▶ **Assigned task**
Every record that follows should appear again in your answer, exactly the same.
------ Dataset excerpts ------
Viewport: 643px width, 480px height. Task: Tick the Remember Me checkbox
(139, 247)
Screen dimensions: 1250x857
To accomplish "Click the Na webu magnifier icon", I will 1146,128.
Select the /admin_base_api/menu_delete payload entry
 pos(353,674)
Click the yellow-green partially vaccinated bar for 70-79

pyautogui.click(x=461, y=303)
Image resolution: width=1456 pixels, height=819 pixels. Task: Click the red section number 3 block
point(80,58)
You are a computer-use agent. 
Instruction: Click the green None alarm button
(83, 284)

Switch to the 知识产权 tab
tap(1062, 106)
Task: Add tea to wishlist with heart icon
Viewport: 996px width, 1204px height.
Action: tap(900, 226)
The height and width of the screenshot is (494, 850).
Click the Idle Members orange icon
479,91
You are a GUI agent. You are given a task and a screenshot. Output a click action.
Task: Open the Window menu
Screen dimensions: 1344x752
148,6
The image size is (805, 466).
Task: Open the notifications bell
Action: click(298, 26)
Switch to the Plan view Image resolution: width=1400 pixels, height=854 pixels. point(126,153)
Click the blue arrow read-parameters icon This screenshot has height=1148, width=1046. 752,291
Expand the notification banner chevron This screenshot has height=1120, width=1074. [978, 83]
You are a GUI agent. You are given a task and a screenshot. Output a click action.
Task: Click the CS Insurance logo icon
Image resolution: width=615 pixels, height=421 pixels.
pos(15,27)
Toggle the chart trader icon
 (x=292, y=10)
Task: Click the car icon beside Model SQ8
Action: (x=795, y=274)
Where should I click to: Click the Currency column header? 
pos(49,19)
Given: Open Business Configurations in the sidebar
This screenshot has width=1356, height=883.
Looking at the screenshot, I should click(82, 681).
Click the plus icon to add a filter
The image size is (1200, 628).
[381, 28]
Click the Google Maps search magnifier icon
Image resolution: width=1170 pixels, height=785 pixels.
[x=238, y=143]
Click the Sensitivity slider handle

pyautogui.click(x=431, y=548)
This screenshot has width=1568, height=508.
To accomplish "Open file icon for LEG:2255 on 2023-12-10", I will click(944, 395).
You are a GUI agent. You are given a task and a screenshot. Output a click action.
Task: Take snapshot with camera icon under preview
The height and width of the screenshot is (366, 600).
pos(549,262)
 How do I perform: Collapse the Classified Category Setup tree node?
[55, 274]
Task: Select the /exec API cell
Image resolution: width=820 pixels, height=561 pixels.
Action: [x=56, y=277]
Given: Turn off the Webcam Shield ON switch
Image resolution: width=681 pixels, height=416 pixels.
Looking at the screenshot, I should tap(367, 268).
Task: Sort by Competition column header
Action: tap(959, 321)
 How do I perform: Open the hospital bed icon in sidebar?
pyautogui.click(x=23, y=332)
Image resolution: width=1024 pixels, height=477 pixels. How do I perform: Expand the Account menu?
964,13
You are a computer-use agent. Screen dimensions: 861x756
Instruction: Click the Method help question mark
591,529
------
▶ **Response to this exercise**
Viewport: 643px width, 480px height. Task: Tick the Remember Me checkbox
(139, 247)
Screen dimensions: 1250x857
To accomplish "Click the Na webu magnifier icon", I will 1146,128.
Select the /admin_base_api/menu_delete payload entry
 pos(353,674)
Click the yellow-green partially vaccinated bar for 70-79

pyautogui.click(x=461, y=303)
Image resolution: width=1456 pixels, height=819 pixels. Task: Click the red section number 3 block
point(80,58)
You are a computer-use agent. 
Instruction: Click the green None alarm button
(83, 284)

Switch to the 知识产权 tab
tap(1062, 106)
Task: Add tea to wishlist with heart icon
Viewport: 996px width, 1204px height.
Action: tap(900, 226)
The height and width of the screenshot is (494, 850).
Click the Idle Members orange icon
479,91
You are a GUI agent. You are given a task and a screenshot. Output a click action.
Task: Open the Window menu
Screen dimensions: 1344x752
148,6
The image size is (805, 466).
Task: Open the notifications bell
Action: click(298, 26)
Switch to the Plan view Image resolution: width=1400 pixels, height=854 pixels. point(126,153)
Click the blue arrow read-parameters icon This screenshot has height=1148, width=1046. 752,291
Expand the notification banner chevron This screenshot has height=1120, width=1074. [978, 83]
You are a GUI agent. You are given a task and a screenshot. Output a click action.
Task: Click the CS Insurance logo icon
Image resolution: width=615 pixels, height=421 pixels.
pos(15,27)
Toggle the chart trader icon
 (x=292, y=10)
Task: Click the car icon beside Model SQ8
Action: (x=795, y=274)
Where should I click to: Click the Currency column header? 
pos(49,19)
Given: Open Business Configurations in the sidebar
This screenshot has width=1356, height=883.
Looking at the screenshot, I should click(82, 681).
Click the plus icon to add a filter
The image size is (1200, 628).
[381, 28]
Click the Google Maps search magnifier icon
Image resolution: width=1170 pixels, height=785 pixels.
[x=238, y=143]
Click the Sensitivity slider handle

pyautogui.click(x=431, y=548)
This screenshot has width=1568, height=508.
To accomplish "Open file icon for LEG:2255 on 2023-12-10", I will click(944, 395).
You are a GUI agent. You are given a task and a screenshot. Output a click action.
Task: Take snapshot with camera icon under preview
The height and width of the screenshot is (366, 600).
pos(549,262)
 How do I perform: Collapse the Classified Category Setup tree node?
[55, 274]
Task: Select the /exec API cell
Image resolution: width=820 pixels, height=561 pixels.
Action: [x=56, y=277]
Given: Turn off the Webcam Shield ON switch
Image resolution: width=681 pixels, height=416 pixels.
Looking at the screenshot, I should tap(367, 268).
Task: Sort by Competition column header
Action: tap(959, 321)
 How do I perform: Open the hospital bed icon in sidebar?
pyautogui.click(x=23, y=332)
Image resolution: width=1024 pixels, height=477 pixels. How do I perform: Expand the Account menu?
964,13
You are a computer-use agent. Screen dimensions: 861x756
Instruction: Click the Method help question mark
591,529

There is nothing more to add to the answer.